Good fun, I'm going to hope that using ipython still qualifies, and it made things much easier by letting you define functions that join some ad-hoc datasets to look for matches, or read particular files.
A similar approach to different puzzles by Peter Norvig[1]
Other useful (and perhaps less common) utilities I used were 'q'[2], and the standard unix 'comm(1)'[3]
[2] https://harelba.github.io/q/ - sqlite text munging ended up being a bit too clunky though, and I couldn't remember/fix the join syntax to make it worthwhile in teh end.
[3] $ comm -12 <(sort memberships/AAA) <(sort memberships/Delta_SkyMiles) > aaa_delta_comm # intersect names in 2 files. Sadly can't handle more than 2 inputs directly though, and assumes pre-sorting.
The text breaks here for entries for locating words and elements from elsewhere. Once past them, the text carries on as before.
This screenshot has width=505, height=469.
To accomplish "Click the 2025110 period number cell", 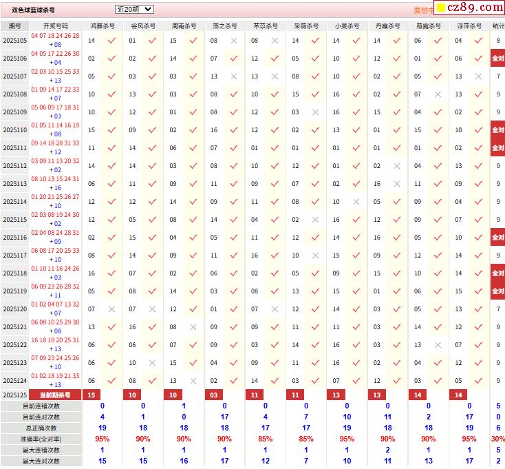I will (15, 130).
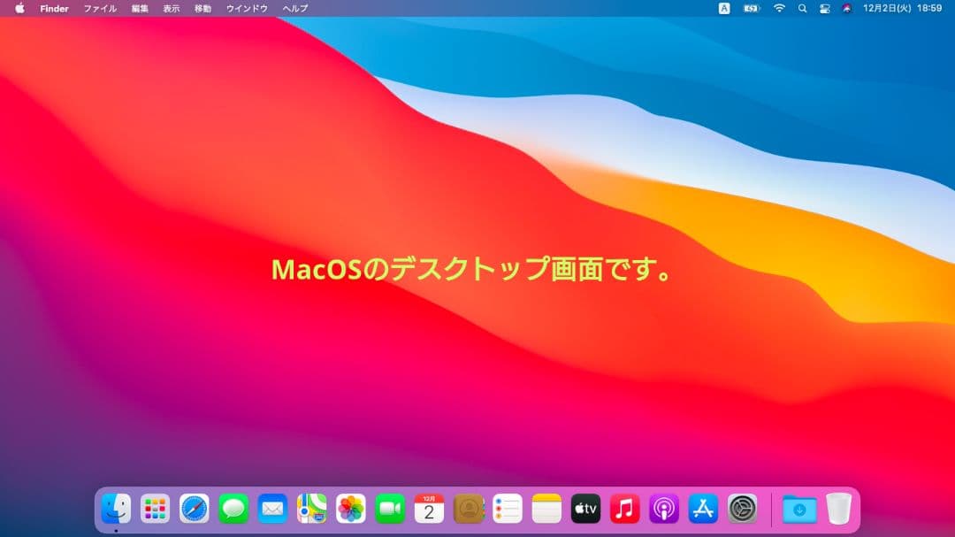Image resolution: width=955 pixels, height=537 pixels.
Task: Open the Maps app
Action: [311, 509]
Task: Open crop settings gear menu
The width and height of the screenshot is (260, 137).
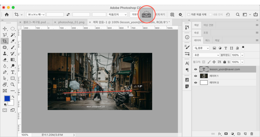Action: click(x=180, y=15)
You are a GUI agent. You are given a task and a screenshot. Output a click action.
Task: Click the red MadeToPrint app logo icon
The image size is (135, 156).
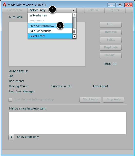[x=4, y=5]
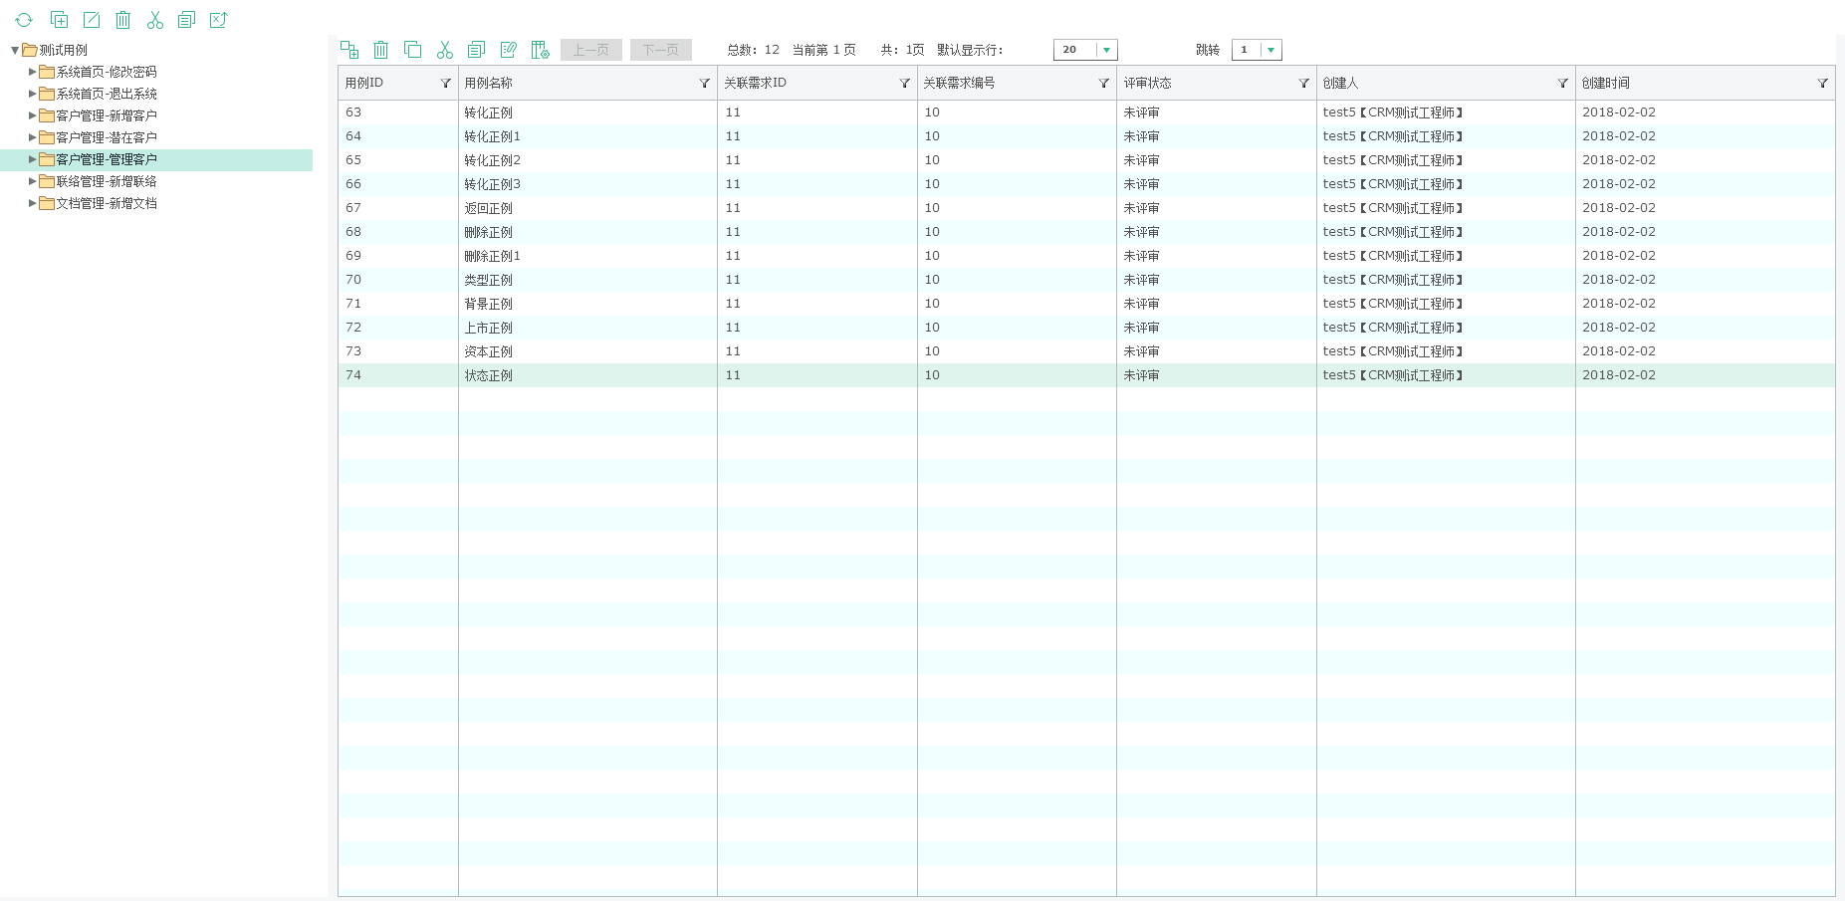Click the pencil edit icon above the folder tree
The width and height of the screenshot is (1845, 901).
click(x=91, y=20)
Your first command uses 13 distinct non-alphanumeric characters: '{="\;}$~/.*&
It looks more like black magic than code to someone like me who doesn't know awk. It reminds me of these APL/J/K solutions I see on projecteuler.net. I imagine this is what happens when people completely ignore learning curve steepness and optimize for maximum productivity. Very impressive!
It would look better if it wasn't all on one line (could be just the way HN is displaying it).
Essentially, awk is a C like syntax with a bit of built in parsing, and a built in loop. It breaks up each input line into fields (by default using whitespace as a delimiter). The fields are dereferenced using the '$' character ($1, $2, etc).
Then, for each line of the input, the entire program gets run. The awk program consists of a conditional (basically the body of an "if" statement -- the if is implied). If that conditional is matched, the C-like program segment following it (enclosed in curly braces) gets executed. And the contents of the curly braces is basically interpreted/scripted C.
Two special conditions exist in awk -- BEGIN and END. They are evaluated (and the contents of their matching curly braces are executed) before, and after (respectively) any lines of input are read.
Hope that helps give you a start on awk -- it is a really powerful tool.
Edit: so as a quick walkthrough:
Before any lines of the input text are read in, RS and FS variables get set. Then, for each line where field 1 matches the regular expression L337.*9$, and field 2 contains the word Honda, etc... it prints (outputs) the contents of field 4 (print $4).
Ok, so in addition to normal C like syntax, this example contains regular expression matching too. But other than that (and some other variables that automatically get set, like NR for number of records, NF for number of fields in the current line), most of awk programs look like C.
Using more characters/fewer distinct characters wouldn't make it any more readable.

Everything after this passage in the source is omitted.